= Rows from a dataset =
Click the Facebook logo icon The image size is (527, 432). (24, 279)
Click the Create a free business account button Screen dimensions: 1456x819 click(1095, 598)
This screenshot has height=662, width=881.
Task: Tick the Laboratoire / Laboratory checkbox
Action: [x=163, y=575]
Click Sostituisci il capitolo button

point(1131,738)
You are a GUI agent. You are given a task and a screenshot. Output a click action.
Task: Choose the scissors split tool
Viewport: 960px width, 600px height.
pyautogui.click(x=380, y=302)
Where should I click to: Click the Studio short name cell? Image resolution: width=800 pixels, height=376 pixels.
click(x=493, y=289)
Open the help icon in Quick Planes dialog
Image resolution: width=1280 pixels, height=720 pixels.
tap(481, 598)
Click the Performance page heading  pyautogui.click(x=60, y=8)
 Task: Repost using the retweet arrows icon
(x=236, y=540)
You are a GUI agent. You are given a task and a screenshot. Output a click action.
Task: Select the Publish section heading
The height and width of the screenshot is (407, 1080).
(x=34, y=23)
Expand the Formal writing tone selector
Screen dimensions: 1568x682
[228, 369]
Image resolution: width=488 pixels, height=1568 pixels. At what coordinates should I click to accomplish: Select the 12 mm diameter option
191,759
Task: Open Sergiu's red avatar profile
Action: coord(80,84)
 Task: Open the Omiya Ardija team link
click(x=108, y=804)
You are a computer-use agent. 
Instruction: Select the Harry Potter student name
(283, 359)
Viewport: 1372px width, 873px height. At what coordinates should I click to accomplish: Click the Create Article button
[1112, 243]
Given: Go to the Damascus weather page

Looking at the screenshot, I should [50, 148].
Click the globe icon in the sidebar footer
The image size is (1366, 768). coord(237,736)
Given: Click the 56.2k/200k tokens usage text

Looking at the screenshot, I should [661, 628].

= Exercise =
Edit the material above by changing every "button" to "control" and leaving everything else as it is.

= Exercise response =
Click the Facebook logo icon The image size is (527, 432). (24, 279)
Click the Create a free business account control Screen dimensions: 1456x819 click(1095, 598)
This screenshot has height=662, width=881.
Task: Tick the Laboratoire / Laboratory checkbox
Action: [x=163, y=575]
Click Sostituisci il capitolo control

point(1131,738)
You are a GUI agent. You are given a task and a screenshot. Output a click action.
Task: Choose the scissors split tool
Viewport: 960px width, 600px height.
pyautogui.click(x=380, y=302)
Where should I click to: Click the Studio short name cell? Image resolution: width=800 pixels, height=376 pixels.
click(x=493, y=289)
Open the help icon in Quick Planes dialog
Image resolution: width=1280 pixels, height=720 pixels.
tap(481, 598)
Click the Performance page heading  pyautogui.click(x=60, y=8)
 Task: Repost using the retweet arrows icon
(x=236, y=540)
You are a GUI agent. You are given a task and a screenshot. Output a click action.
Task: Select the Publish section heading
The height and width of the screenshot is (407, 1080).
(x=34, y=23)
Expand the Formal writing tone selector
Screen dimensions: 1568x682
[228, 369]
Image resolution: width=488 pixels, height=1568 pixels. At what coordinates should I click to accomplish: Select the 12 mm diameter option
191,759
Task: Open Sergiu's red avatar profile
Action: coord(80,84)
 Task: Open the Omiya Ardija team link
click(x=108, y=804)
You are a computer-use agent. 
Instruction: Select the Harry Potter student name
(283, 359)
Viewport: 1372px width, 873px height. At what coordinates should I click to accomplish: Click the Create Article control
[1112, 243]
Given: Go to the Damascus weather page

Looking at the screenshot, I should [50, 148].
Click the globe icon in the sidebar footer
The image size is (1366, 768). coord(237,736)
Given: Click the 56.2k/200k tokens usage text

Looking at the screenshot, I should [661, 628].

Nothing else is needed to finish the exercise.